Short task A
In the forum thread, what yearly housing budget does mnass estimate?

Source document
Start

# Areas to live in



## mnass (May 20, 2008)

hi all, we would be relocating to dubai on a very short notice...cmoing this summer and we have 2 young children, a boy of 5 and a girl of 11 months. I've been desperately sending applications to schools for my 5 year old as you'd all know they're full to the brim!

We're now looking at areas to live in and have NO CLUE. my husband's office would be around jumeirah beach and if anyone can point us in the right direction on areas where we can find houses would be great. hear trafiic is a nightmare and ideally we want to be near (if possible at all) to both work and school...then again, we don't even know which school my son is going to!!! 

thanks!!


----------



## sgilli3 (Mar 23, 2008)

It will also depend on what your housing allowance is like...there is no use suggesting areas that are out of your budget.


----------



## mnass (May 20, 2008)

i'd say it'll be around 250k to 300k a year.


----------



## cairogal (Aug 11, 2007)

What sort of curriculum are you looking for?


----------



## mnass (May 20, 2008)

i'd say the british system for schools and for housing, a villa with minimum 4 bedrooms...with our estimated budget i just wanted to get a feel of the areas we can afford


----------



## sgilli3 (Mar 23, 2008)

You are best to work out schooling 1st.

Most companies put their employer in self cont. apartments/hotels for the 1st month...to give you time to work out your housing.
Things change very quickly here, so a month is usually enough time.

Have a look at Dubai Property Real Estate – Rent, buy or Sale Property in Dubai, Apartment and Villa with Better Homes. Manage or Invest in Dubai Property with us. to get an idea of rentals, and what your money will get.

Did the company give an exact amount to spend...or is the amount what your hoping for.

Schools do have wait lists...you will need to put his name down (+ pay a registration fee) at lots of schools. Some have been on term break, so may not have been around to answer questions etc.

Dont forget school breaks up for summer very soon (some as early as next week)....so get onto that 1st (before housing)


----------



## mnass (May 20, 2008)

thanks sigilli3. school is the biggest concern for us now. 

i'd say you're right and we would probably be in a hotel for the first month before we find a house. any recommended areas? the budget is what has been mentioned, but no confirmed figure yet. so we're trying to get a feel of what we can get for that budget, that'd also help in the negotiating of the contract for my husband. the last thing we want is to move and be in a situation where we are "worse off" than what we have now.

i'm glad you've mentioned about some schools being on term break and I've been anxiously waiting for responses from 2 schools with regards to the application. 

will check out the website. thanks again.


----------

End

Short task B
Render the stretch of the records from the line containing "The image size is (278, 602)." through the line containing "Looking at the screenshot, I should 92,39." as a numbered list, omitting blank lines.

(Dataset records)
Start

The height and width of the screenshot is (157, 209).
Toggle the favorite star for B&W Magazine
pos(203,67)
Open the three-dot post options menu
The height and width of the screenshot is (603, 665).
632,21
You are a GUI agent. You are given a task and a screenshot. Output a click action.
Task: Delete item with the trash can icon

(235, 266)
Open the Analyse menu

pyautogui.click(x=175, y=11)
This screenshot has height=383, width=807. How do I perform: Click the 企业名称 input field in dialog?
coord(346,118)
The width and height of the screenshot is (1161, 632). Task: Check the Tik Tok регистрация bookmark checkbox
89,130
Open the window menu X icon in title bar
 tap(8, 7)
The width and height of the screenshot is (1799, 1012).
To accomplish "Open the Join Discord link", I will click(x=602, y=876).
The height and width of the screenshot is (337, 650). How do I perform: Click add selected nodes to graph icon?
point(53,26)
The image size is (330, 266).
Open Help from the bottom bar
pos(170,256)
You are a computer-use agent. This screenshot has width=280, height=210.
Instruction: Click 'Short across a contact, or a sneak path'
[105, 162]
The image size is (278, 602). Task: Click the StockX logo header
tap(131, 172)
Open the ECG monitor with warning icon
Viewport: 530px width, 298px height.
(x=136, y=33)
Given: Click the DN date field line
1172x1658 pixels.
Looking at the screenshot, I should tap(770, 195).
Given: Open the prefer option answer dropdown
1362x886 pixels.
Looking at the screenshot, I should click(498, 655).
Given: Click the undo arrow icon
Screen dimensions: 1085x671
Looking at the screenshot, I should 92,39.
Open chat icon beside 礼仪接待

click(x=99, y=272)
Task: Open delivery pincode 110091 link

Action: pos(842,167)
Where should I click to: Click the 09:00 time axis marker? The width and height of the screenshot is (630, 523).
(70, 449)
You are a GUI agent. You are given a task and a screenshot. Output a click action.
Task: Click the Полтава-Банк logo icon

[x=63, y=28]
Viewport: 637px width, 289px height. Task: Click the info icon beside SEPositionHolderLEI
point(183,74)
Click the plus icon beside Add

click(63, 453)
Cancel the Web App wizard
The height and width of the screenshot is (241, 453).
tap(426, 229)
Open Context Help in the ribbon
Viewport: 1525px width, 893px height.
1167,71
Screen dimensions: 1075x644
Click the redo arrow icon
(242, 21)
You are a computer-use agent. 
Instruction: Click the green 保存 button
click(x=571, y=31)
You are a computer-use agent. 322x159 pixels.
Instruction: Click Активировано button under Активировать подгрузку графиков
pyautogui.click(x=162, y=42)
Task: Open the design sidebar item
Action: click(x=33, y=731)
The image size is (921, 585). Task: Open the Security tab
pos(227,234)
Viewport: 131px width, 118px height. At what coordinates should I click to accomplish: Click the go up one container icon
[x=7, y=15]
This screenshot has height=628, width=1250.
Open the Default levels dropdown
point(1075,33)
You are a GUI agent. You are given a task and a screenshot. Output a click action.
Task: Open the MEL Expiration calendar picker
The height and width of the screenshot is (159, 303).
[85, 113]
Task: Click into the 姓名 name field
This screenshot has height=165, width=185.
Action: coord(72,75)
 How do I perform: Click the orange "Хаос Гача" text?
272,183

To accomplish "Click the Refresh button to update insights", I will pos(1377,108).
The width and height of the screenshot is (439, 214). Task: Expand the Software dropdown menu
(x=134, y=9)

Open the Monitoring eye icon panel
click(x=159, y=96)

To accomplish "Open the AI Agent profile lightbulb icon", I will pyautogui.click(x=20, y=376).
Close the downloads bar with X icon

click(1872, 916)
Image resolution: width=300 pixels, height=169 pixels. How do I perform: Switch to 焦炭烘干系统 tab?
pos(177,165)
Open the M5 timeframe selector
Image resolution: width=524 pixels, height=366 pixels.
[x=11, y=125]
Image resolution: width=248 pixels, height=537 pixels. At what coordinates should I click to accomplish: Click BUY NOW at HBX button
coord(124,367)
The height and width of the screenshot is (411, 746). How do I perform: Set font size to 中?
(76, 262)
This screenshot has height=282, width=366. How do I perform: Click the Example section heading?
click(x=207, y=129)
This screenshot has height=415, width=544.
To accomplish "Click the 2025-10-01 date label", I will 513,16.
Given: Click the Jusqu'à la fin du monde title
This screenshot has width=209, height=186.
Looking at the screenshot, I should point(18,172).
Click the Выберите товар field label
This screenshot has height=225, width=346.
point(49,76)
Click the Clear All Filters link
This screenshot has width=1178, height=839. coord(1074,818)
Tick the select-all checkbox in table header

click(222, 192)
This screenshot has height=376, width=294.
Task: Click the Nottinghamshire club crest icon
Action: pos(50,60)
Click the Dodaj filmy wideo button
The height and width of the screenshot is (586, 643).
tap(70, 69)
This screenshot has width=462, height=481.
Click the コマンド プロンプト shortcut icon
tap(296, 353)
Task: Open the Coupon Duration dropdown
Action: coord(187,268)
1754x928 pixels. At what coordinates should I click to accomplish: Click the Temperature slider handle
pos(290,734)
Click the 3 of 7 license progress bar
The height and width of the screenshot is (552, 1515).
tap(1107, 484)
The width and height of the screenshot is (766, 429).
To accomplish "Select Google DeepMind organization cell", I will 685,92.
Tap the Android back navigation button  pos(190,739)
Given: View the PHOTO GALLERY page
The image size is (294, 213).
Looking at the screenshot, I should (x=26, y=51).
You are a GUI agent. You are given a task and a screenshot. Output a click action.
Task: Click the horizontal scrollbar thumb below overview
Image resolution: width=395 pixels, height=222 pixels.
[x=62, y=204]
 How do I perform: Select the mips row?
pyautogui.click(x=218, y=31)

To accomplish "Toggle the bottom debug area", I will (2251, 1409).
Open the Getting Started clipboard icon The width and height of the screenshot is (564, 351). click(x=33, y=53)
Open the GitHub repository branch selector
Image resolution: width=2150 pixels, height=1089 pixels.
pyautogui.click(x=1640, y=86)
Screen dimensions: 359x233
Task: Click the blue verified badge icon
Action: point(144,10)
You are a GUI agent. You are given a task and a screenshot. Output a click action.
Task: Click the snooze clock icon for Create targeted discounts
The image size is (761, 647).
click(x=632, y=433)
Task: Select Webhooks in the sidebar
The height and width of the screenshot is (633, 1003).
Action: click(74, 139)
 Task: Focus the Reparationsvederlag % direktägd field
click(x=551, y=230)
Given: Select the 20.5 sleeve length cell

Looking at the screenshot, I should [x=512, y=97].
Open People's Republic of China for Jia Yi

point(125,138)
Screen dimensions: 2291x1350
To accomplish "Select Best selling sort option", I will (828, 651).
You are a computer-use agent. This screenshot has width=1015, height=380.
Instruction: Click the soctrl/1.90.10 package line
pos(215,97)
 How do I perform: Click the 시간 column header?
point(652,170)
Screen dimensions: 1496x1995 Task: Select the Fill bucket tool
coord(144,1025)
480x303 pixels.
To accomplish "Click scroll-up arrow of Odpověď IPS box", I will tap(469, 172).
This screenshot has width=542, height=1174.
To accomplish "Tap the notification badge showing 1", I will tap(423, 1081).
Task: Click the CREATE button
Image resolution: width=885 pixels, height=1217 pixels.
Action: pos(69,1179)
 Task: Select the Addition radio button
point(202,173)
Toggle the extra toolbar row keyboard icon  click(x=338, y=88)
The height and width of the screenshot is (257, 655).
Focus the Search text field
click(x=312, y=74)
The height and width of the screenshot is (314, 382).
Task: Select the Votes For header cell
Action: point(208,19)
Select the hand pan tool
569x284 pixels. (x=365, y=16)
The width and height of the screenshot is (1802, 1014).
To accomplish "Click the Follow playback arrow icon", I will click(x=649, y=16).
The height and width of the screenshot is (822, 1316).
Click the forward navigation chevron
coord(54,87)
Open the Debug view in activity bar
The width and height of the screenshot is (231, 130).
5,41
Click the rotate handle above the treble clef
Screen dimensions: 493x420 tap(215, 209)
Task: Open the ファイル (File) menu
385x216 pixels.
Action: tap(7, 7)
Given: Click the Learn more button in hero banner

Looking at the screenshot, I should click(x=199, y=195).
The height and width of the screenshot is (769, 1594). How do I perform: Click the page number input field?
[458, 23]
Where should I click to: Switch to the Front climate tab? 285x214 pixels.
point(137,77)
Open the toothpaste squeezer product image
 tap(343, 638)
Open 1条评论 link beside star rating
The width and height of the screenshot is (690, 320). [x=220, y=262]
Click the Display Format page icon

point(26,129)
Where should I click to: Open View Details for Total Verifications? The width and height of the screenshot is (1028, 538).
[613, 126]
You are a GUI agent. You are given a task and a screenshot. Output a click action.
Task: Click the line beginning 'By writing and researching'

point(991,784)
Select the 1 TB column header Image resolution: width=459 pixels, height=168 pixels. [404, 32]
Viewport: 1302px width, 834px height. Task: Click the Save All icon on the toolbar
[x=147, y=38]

End

Full output A
Around 250k to 300k a year.

Full output B
1. The image size is (278, 602). Task: Click the StockX logo header
2. tap(131, 172)
3. Open the ECG monitor with warning icon
4. Viewport: 530px width, 298px height.
5. (x=136, y=33)
6. Given: Click the DN date field line
7. 1172x1658 pixels.
8. Looking at the screenshot, I should tap(770, 195).
9. Given: Open the prefer option answer dropdown
10. 1362x886 pixels.
11. Looking at the screenshot, I should click(498, 655).
12. Given: Click the undo arrow icon
13. Screen dimensions: 1085x671
14. Looking at the screenshot, I should 92,39.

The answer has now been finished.